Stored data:

-----

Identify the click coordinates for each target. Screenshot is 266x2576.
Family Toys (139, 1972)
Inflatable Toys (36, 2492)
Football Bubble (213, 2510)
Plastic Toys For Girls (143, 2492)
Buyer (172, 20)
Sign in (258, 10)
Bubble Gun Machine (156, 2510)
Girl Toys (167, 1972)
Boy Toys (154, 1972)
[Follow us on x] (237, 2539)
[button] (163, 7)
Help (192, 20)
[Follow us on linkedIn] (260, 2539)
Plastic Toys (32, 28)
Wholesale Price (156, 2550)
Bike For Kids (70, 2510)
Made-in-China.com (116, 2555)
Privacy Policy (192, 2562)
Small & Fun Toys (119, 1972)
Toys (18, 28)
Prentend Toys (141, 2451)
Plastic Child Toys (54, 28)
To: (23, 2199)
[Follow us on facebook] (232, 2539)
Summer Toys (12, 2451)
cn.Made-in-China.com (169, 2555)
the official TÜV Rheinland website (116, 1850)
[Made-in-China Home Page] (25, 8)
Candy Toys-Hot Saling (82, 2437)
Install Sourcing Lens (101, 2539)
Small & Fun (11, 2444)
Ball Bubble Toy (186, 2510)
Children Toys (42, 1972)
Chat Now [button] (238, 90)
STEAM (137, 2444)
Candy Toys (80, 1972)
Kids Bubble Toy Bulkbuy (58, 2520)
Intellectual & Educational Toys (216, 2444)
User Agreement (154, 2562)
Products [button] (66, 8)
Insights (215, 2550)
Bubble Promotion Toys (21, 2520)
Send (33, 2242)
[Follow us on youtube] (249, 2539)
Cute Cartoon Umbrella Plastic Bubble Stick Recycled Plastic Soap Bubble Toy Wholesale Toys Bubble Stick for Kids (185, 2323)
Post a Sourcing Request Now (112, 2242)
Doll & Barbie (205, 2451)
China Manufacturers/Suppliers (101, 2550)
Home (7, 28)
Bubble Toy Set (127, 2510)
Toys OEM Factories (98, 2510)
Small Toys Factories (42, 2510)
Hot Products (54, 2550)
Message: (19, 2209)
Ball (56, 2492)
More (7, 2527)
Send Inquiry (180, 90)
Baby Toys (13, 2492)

-----

Exercise goal:
In the answer, the lines from the first line of the data above through the line containing "To: (23, 2199)" must appear exactly as written, with nothing else.

Written response:
Identify the click coordinates for each target. Screenshot is 266x2576.
Family Toys (139, 1972)
Inflatable Toys (36, 2492)
Football Bubble (213, 2510)
Plastic Toys For Girls (143, 2492)
Buyer (172, 20)
Sign in (258, 10)
Bubble Gun Machine (156, 2510)
Girl Toys (167, 1972)
Boy Toys (154, 1972)
[Follow us on x] (237, 2539)
[button] (163, 7)
Help (192, 20)
[Follow us on linkedIn] (260, 2539)
Plastic Toys (32, 28)
Wholesale Price (156, 2550)
Bike For Kids (70, 2510)
Made-in-China.com (116, 2555)
Privacy Policy (192, 2562)
Small & Fun Toys (119, 1972)
Toys (18, 28)
Prentend Toys (141, 2451)
Plastic Child Toys (54, 28)
To: (23, 2199)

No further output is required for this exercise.